James Watson
© Jose Mendez, EPA-EFE file photoJames Watson, founder of the DNA structure and 1962 Physiology and Medicine Nobel Prize winner, talks during his conference called "Mi vida inmersa en el ADN," or "My life immerse on the DNA," at the beginning of the X International Medicine advances Congress, in Guadalajara, Mexico, on 21 February 2008.
Nobel Prize-winning scientist James Watson has been stripped of his honorary titles at the laboratory he once led after doubling down on racist comments.

Watson, who discovered DNA's double helix structure alongside Francis Crick and Rosalind Franklin in the 1950s, said that genes cause a difference on IQ tests between blacks and whites, in a recent PBS documentary "American Masters: Decoding Watson."

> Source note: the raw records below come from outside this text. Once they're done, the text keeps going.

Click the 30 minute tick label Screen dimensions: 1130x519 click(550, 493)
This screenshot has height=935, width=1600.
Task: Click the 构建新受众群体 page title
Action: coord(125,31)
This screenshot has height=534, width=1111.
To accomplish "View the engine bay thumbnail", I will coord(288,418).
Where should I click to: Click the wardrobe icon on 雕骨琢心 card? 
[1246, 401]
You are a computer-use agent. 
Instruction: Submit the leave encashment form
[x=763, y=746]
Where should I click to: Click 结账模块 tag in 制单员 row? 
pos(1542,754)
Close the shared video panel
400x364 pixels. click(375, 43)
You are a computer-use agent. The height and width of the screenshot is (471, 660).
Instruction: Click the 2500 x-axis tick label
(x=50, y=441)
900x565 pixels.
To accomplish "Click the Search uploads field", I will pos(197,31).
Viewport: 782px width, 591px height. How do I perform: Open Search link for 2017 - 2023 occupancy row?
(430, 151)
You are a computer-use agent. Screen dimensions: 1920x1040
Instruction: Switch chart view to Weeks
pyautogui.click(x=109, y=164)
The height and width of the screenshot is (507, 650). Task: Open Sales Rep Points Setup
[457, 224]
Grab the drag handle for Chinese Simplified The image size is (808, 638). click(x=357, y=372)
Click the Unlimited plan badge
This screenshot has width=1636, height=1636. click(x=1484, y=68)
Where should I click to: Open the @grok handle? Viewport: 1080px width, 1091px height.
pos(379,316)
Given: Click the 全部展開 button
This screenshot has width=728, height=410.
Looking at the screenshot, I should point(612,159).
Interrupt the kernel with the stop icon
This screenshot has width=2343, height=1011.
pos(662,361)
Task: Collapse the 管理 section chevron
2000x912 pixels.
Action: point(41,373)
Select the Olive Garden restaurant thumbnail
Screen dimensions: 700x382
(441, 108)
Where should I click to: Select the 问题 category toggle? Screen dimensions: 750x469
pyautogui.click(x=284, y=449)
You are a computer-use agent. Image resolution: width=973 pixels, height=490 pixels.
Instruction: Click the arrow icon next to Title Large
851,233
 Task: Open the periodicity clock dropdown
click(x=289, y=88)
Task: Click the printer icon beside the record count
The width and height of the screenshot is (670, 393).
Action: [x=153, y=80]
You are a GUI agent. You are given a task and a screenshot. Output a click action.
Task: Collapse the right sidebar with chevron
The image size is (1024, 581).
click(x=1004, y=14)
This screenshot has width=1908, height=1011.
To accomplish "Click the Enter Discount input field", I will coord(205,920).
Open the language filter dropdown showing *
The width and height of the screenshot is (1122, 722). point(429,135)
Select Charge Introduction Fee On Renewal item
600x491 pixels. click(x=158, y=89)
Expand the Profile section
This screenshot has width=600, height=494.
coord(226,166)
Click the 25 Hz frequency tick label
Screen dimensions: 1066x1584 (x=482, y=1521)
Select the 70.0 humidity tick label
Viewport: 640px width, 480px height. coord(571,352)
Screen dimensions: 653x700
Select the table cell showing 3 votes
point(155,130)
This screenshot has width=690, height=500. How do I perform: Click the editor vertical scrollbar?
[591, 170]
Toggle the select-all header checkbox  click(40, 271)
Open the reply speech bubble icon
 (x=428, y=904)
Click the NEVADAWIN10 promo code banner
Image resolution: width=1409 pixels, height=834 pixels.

The leaders of Cold Spring Harbor Laboratory on Long Island said in a statement his comments were "reprehensible, unsupported by science."

This isn't Watson's first controversial comment about race. He lost his position as chancellor at the lab in 2007 after he told the Sunday Times he was "inherently gloomy about the prospect of Africa" because "all our social policies are based on the fact that their intelligence is the same as ours, whereas all the testing says not really."


Comment: The real 'racism' there is the assumption that 'our' social policies should be implemented in Africa in the first place. It's not even racism though, and more like Euro- or Western-centrism - an underlying assumption that 'the world' is to be 'fixed' by 'the West'.


He added that although he wished everyone were equal, "people who have to deal with black employees find this not true."


Comment: Ok, that's a different matter; American social policy as regards black Americans.


His comments in the documentary "effectively reverse the written apology and retraction Dr. Watson made in 2007," the lab's statement read. As a result, the lab stripped him of his titles of Chancellor Emeritus, Oliver R. Grace Professor Emeritus and Honorary Trustee.

Watson became the first person to sell his Nobel Prize in 2014 as part of an attempt to restore his reputation, the New York Times reported.

His son Rufus told the Associated Press that his 90-year-old father is recovering at home from a car crash in October and has "very minimal" awareness of his surroundings.

"My dad's statements might make him out to be a bigot and discriminatory," he said. "They just represent his rather narrow interpretation of genetic destiny."